What the task asks:
Reproduce the material starting at the line containing "Where should I" and ending at the end of the material, switching "toolbar" to "menu bar" and changing nothing else. Leave the pictures out of your answer.

Given records:
□ □ □ □ □ □ □

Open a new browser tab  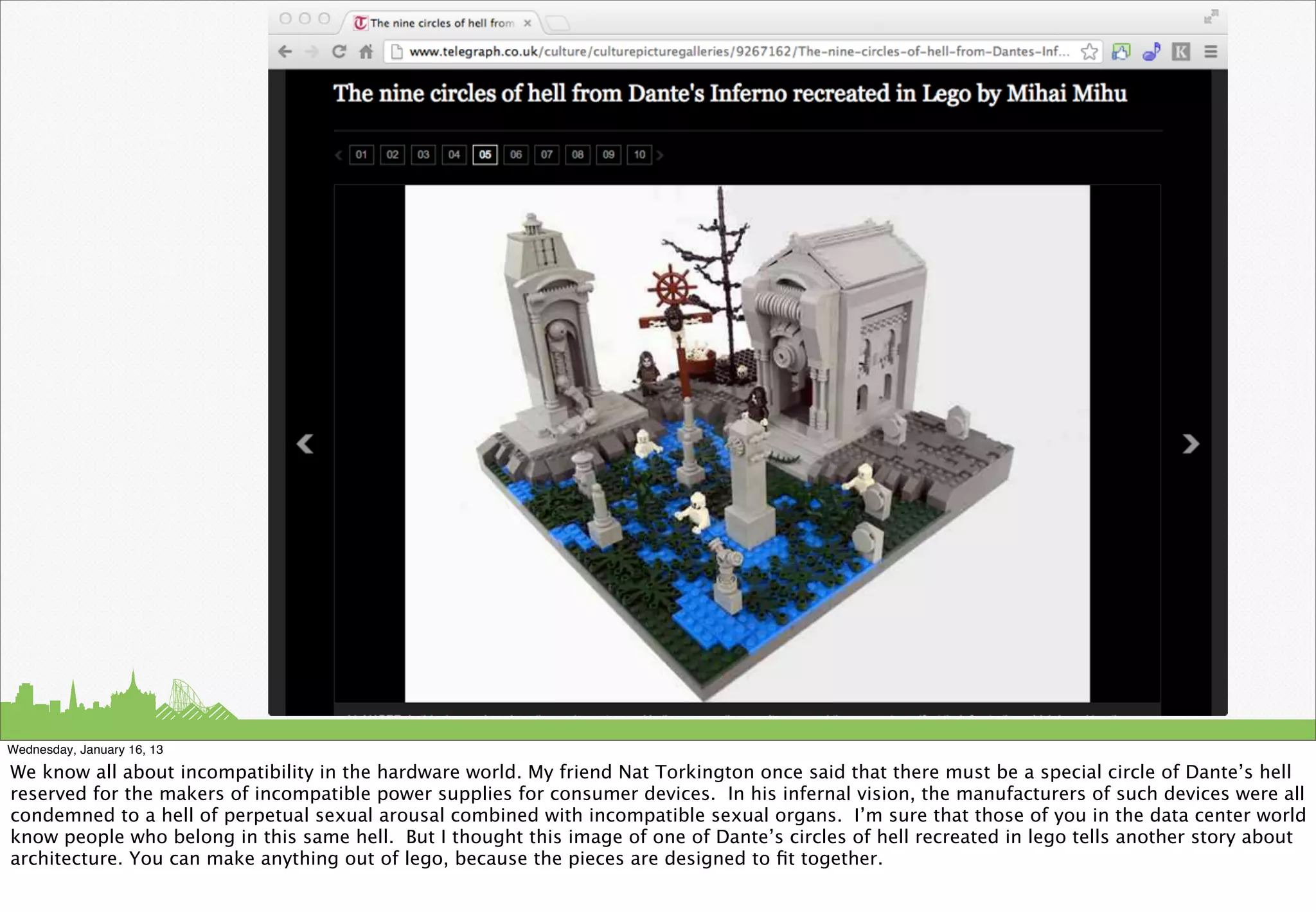(x=558, y=24)
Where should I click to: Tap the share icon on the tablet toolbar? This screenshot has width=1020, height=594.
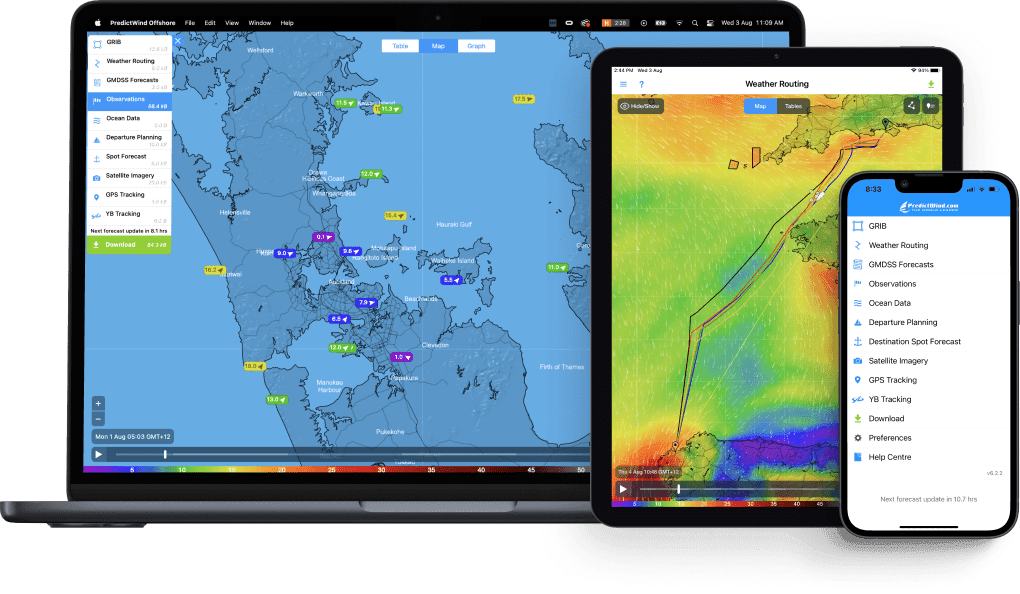(x=912, y=105)
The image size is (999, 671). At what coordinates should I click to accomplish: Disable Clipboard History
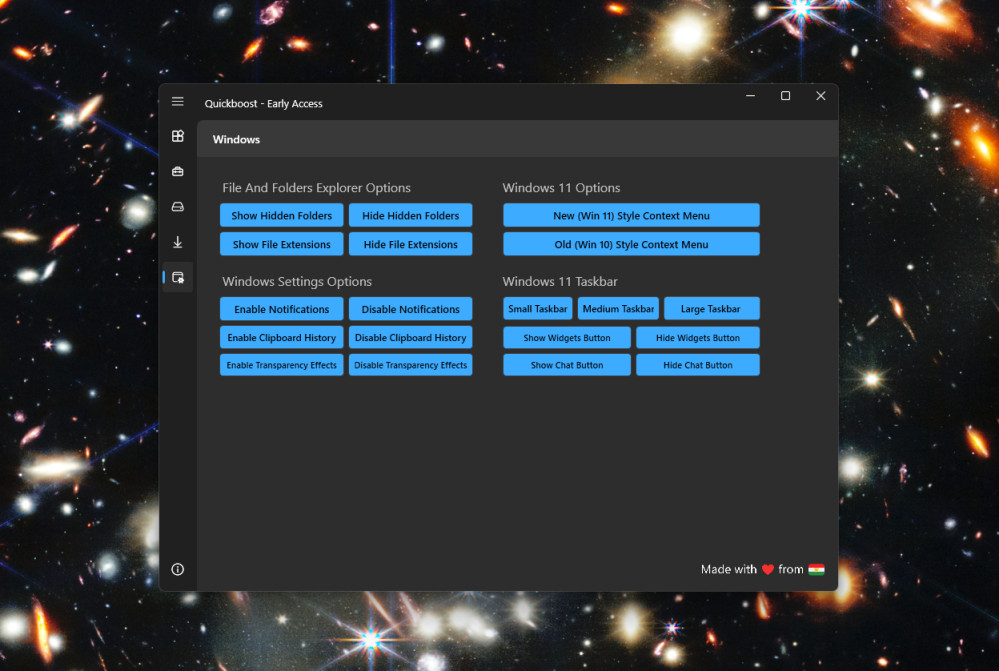click(x=410, y=338)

□ □ □ □ □ □ □

Result below:
Where should I click to: Tap the share icon on the tablet menu bar? This screenshot has width=1020, height=594.
(x=912, y=105)
The image size is (999, 671). At what coordinates should I click to accomplish: Disable Clipboard History
click(x=410, y=338)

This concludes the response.